◆ **SUPPLIED TEXT**
########################################

It's still not ideal, I'm afraid. OSS was perfect. I'm using latest but I didn't build Chromium from source. I'm on FreeBSD 13.0-RELEASE-p7.

Specifically  chromium-98.0.4758.102_2 and sndio-1.8.1.


----------



## argwings (Feb 27, 2022)

I rebuilt sndio just to make sure I was actually on the latest version, since I was using a lot of packages. I'll build something heavy and see if I'm getting the same stuttering as before. It seems alright foro the moment!


----------



## cederom (Mar 1, 2022)

The same here. I am using PulseAudio by default. Can use padsp program to wrap oss capable audio into the PulseAudio. But Chromium uses sndio by default. And the sound is jittered. Why not use OSS as default backend?


----------



## argwings (Mar 1, 2022)

I don't think an OSS backend exists in Chromium and it's probably not trivial to write one. Firefox actually officially supports FreeBSD as far as I know.


----------



## argwings (Mar 1, 2022)

My bad, it's unofficial support. But that cubeb thingie is probably easier to port.


----------



## grahamperrin@ (Mar 1, 2022)

argwings said:


> Firefox



<https://forums.freebsd.org/posts/558467>


----------



## cederom (Mar 1, 2022)

Well, I usually use Firefox, but some web conferencing works only in Chrome(ium). SNDIO is really PITA. Setting AUDIODEVICE does not seem to work with my bluetooth headset. What is more Chromium does not seem to allow changing audio backend on the fly like Firefox can with CUBEB so I can select OSS or PulseAudio :-(

Most OSS applications can be wrapped with PADSP commnand that routes OSS audio to PulseAudio. I does not work with sndio.

########################################

◆ **GIVEN INSTRUCTION A**
Format the entries, from the line containing "You are a computer-use agent. 2576x1025" through the end of the entries, as a Markdown table with a Row column for the line number and a Line column for the line itself. Leave out blank lines.
The forum thread and the entries are separate, unrelated material.

########################################

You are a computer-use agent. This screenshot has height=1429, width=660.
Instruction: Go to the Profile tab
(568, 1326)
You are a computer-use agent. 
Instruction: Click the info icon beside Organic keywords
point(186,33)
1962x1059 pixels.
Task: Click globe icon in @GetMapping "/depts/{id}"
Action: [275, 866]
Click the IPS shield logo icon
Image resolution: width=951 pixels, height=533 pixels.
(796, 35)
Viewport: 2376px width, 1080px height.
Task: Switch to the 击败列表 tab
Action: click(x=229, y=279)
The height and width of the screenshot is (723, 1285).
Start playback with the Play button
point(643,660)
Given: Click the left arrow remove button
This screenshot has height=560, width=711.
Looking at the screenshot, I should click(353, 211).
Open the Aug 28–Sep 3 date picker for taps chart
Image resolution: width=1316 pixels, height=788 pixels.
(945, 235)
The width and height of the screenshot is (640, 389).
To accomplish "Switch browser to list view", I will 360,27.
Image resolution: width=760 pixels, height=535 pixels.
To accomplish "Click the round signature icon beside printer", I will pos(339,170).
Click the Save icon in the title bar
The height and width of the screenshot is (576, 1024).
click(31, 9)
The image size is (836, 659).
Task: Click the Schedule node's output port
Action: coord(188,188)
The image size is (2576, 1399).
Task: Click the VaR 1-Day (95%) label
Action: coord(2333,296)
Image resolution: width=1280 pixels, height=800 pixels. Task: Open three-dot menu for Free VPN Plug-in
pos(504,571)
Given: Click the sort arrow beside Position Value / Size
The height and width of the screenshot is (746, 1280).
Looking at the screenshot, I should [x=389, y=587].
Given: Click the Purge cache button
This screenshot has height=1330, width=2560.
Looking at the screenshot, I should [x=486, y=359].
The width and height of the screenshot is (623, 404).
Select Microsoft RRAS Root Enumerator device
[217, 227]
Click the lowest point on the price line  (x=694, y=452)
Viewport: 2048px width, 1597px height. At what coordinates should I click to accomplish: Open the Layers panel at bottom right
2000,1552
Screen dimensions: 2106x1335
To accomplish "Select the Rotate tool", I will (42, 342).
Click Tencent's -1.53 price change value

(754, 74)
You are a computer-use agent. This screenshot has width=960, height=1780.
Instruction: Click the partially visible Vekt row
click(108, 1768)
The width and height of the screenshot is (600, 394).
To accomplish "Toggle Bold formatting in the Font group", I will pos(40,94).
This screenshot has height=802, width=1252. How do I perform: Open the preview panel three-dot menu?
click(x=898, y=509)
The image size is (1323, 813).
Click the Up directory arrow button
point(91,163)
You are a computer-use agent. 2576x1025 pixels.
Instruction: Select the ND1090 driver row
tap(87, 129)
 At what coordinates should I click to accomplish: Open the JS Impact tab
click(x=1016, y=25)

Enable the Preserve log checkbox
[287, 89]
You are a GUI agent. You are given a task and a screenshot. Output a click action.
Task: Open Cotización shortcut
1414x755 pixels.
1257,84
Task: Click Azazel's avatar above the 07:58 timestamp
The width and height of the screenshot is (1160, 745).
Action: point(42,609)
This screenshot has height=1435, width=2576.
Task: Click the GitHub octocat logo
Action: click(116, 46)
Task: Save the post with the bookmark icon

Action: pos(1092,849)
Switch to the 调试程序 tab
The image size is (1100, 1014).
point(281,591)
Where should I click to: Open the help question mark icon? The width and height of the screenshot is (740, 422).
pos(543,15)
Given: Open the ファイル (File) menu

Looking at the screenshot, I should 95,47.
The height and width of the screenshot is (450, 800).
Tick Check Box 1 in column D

########################################

◆ **GIVEN INSTRUCTION B**
Please resume the forum thread about Chromium audio on FreeBSD and extend it past its final post.

◆ **EXERCISE ANSWER A**
| Row | Line |
|---|---|
| 1 | You are a computer-use agent. 2576x1025 pixels. |
| 2 | Instruction: Select the ND1090 driver row |
| 3 | tap(87, 129) |
| 4 |  At what coordinates should I click to accomplish: Open the JS Impact tab |
| 5 | click(x=1016, y=25) |
| 6 | Enable the Preserve log checkbox |
| 7 | [287, 89] |
| 8 | You are a GUI agent. You are given a task and a screenshot. Output a click action. |
| 9 | Task: Open Cotización shortcut |
| 10 | 1414x755 pixels. |
| 11 | 1257,84 |
| 12 | Task: Click Azazel's avatar above the 07:58 timestamp |
| 13 | The width and height of the screenshot is (1160, 745). |
| 14 | Action: point(42,609) |
| 15 | This screenshot has height=1435, width=2576. |
| 16 | Task: Click the GitHub octocat logo |
| 17 | Action: click(116, 46) |
| 18 | Task: Save the post with the bookmark icon |
| 19 | Action: pos(1092,849) |
| 20 | Switch to the 调试程序 tab |
| 21 | The image size is (1100, 1014). |
| 22 | point(281,591) |
| 23 | Where should I click to: Open the help question mark icon? The width and height of the screenshot is (740, 422). |
| 24 | pos(543,15) |
| 25 | Given: Open the ファイル (File) menu |
| 26 | Looking at the screenshot, I should 95,47. |
| 27 | The height and width of the screenshot is (450, 800). |
| 28 | Tick Check Box 1 in column D |

◆ **EXERCISE ANSWER B**
PulseAudio is nice because I can change single stream input/output on the fly - for instance I can listen to music on loudspeakers, web browser on bluetooth headset, and some other stuff on USB audio card.. and I can change that without restarting application 

Thank you for your feedback and time.. another reason not to use Chromium.. but explain that to Zoom or Teams users ;-)


----------



## grahamperrin@ (Mar 1, 2022)

cederom said:


> PulseAudio



It's an option <https://www.freshports.org/www/chromium/#config> 

For anyone who's not already aware: 



grahamperrin said:


> Ports such as Chromium can take a surprisingly long time to build. I recommend ports-mgmt/poudriere-devel and poudriere-bulk(8) option `-b` to prefetch as many binaries as possible, to not waste your time.


----------



## argwings (Mar 1, 2022)

I haven't really tested Pulseaudio on FreeBSD much but whenever I derp around on Linux it seems pretty reliable nowadays. I feel like I have too many audio options already, so I just try to keep using OSS everywhere if possible. The perceptual audio quality is just better to me also.

If sndio gets more adoption it will naturally improve. The upgrade I did before (from quarterly I presume) was already noticeable.


----------



## cederom (Mar 1, 2022)

grahamperrin said:


> It's an option <https://www.freshports.org/www/chromium/#config>
> 
> For anyone who's not already aware:



This requires tremendous port rebuild.. sad these options cannot coexist at the same time so user can chose what to use with one binary fetched by pkg like it is with Firefox..


----------



## grahamperrin@ (Mar 1, 2022)

cederom said:


> tremendous port rebuild



Oof! From a brief, cancelled run: 

`[main-default] [2022-03-01_20h37m42s] [sigint:] Queued: 273 Built: 0   Failed: 0   Skipped: 0   Ignored: 0   Fetched: 0   Tobuild: 273  Time: 00:00:38`

Many of the 273 might build quickly, but with gargantuan Chromium at the tail end, it's simply not appealing.


----------



## patovm04 (Mar 1, 2022)

Hmmm Chromium sound quality was really bad for me till I tried changing the default* (48 kHz)* sndio sample rate to* 44.1 kHz*.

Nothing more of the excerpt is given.